Diyarbakır’da bir kamu kurumundan emekli olan 57 yaşındaki Baki Işıktaş, iddiaya göre 10 yıl önce yüksek tansiyondan dolayı ayağıyla gittiği bir özel hastanede yanlış yapılan iğneden dolayı hayatı karardı. Felç geçiren, o günden bu yana 10 yıldır yatağa mahkum bir hayat yaşayan Baki Işıktaş’a vefalı eşi Özlem Işıktaş bir bebeğe bakar gibi bakıyor.
"Eşimin hakkını ödeyemem"
Bu süreçte 10 kez kalbinin durduğunu belirten ve eşinden gördüğü bu vefalı davranışların kendisini hayata bağladığını anlatan Baki Işıktaş, "Eşimin hakkı üzerimde çoktur bana helal etmese halim iyi olmaz hakkını hiçbir zaman ödeyemem ne kadar dua etsem eşime azdır. Bir dediğimi iki etmiyor. Allah binlerce defa razı olsun ben çok duacıyım hiçbir zaman benden taraf aciz olmadı bir of bile demedi bana çok memnunum ondan, dünyada tek unutulmayan dalım kıymetli eşimdir vefakardır cefakardır ve fedakardır müthiş derecede tedavimde yardımı oluyor ne kadar onun insanlığından bahsetsem azdır. Allah ondan razı olsun. Ben ondan memnunum. Eşim benim bakıcım, eşim, arkadaşım, her şeyim oldu. Çok mutluyum eşlerini bırakan aileleri görüyoruz" diye konuştu.

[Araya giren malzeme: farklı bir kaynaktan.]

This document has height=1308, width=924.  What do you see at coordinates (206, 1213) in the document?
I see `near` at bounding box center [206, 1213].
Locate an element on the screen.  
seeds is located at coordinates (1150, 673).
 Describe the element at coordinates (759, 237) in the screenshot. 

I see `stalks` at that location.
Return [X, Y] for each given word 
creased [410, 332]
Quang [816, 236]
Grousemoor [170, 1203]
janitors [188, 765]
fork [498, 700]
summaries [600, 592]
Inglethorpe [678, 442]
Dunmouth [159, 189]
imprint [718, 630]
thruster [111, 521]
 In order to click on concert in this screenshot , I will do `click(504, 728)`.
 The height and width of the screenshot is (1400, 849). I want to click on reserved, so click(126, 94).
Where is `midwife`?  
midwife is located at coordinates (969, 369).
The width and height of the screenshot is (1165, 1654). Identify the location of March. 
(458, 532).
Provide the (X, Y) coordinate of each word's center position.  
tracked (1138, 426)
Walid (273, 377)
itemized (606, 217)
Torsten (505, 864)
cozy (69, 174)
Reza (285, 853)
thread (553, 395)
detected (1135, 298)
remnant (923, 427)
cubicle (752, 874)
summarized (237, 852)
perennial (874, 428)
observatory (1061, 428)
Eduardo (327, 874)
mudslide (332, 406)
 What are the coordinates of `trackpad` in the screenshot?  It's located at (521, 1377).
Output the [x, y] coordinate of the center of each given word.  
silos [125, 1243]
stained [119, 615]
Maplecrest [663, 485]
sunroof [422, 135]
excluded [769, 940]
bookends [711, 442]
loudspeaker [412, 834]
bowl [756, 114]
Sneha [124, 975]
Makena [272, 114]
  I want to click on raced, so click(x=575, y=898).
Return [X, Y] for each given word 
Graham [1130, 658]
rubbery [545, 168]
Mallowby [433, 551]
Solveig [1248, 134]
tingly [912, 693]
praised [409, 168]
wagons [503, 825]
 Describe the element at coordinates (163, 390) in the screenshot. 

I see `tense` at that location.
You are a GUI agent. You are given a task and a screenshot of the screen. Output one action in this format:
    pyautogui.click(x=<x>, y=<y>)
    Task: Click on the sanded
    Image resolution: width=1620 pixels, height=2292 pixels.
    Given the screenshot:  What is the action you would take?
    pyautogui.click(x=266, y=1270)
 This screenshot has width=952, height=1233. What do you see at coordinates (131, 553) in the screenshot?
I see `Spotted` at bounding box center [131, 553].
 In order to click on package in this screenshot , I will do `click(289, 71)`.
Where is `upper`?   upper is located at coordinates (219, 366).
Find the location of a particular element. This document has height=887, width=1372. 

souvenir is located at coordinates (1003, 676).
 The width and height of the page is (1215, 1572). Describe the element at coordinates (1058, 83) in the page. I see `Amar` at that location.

"Evlendiğimizde iyi günde de kötü günde de diye söz verdik"
Evlendiklerinde iyi günde de kötü günde de beraber olacaklarına dair söz verdiklerini belirten ve ömrünün sonuna kadar eşine bakacağını dile getiren Özlem Işıktaş ise, eşinin yaklaşık 10 yıldır hasta olduğunu söyledi. Işıktaş, "Gece gündüz demeden eşimin tedavisi için sağlığı için elimden gelen imkanlarımı seferber ediyorum sahip çıkıyorum. Çünkü iyi günde de kötü günde de beraber olacağım için söz vermiştim. Çok yoruluyorum çok zorlanıyorum. İhtiyaçlarını görüyorum. Tedavisi ağır bir hastalıktır. Onun için haftada iki defa özel rehabilitasyon merkezine götürüyorum devlete bağlı rehabilitasyon merkezine götürüyorum masrafları devlet ödüyor. Tek dileğim eşimin iyi olmasıdır. Eşime çok iyi bakıyorum. Doktorlarda şaşırıyorlar. Diyorlar ki; bu kadar iyi bakıyorsun hiçbir yerinde vücudunda yatak yarası olmadı. Doktorlarda sağ olsun eşimle ilgileniyorlar. Nihayetinde ahiretimdir. Hesap günü Allah’a hesap vereceğiz. Cenab-ı Allah görüyor yeterdir bana. Mecburum yapmak zorundayım. Eşimden memnunum yaşantımızdan memnunuz Allah’ın vermiş olduğu bir hastalıktır. Şükrediyoruz. Eşim aldığı ilaçlardan dolayı psikolojisi bozuldu. Ben hayatta olduğum sürece eşime bakmak zorundayım. Rabbim biliyor, halimize şükrediyoruz. Her tarafa götürdüm çare bulamadık. Tedavilerini yapıyoruz. Evde bakım için evde bakım hizmeti geliyor ayda 2 defa. En iyi şekilde tedavilerini yapıyorlar. Acil durumlarda doktorlara haber veriyorum. Evde bakım hizmeti geliyor gereken müdahaleyi yapıyor. Fizik hareketlerini yaptırıyorum. Allah kimseyi yatağa mahkum etmesin eşim bana Allah’ın emanetidir" diye konuştu.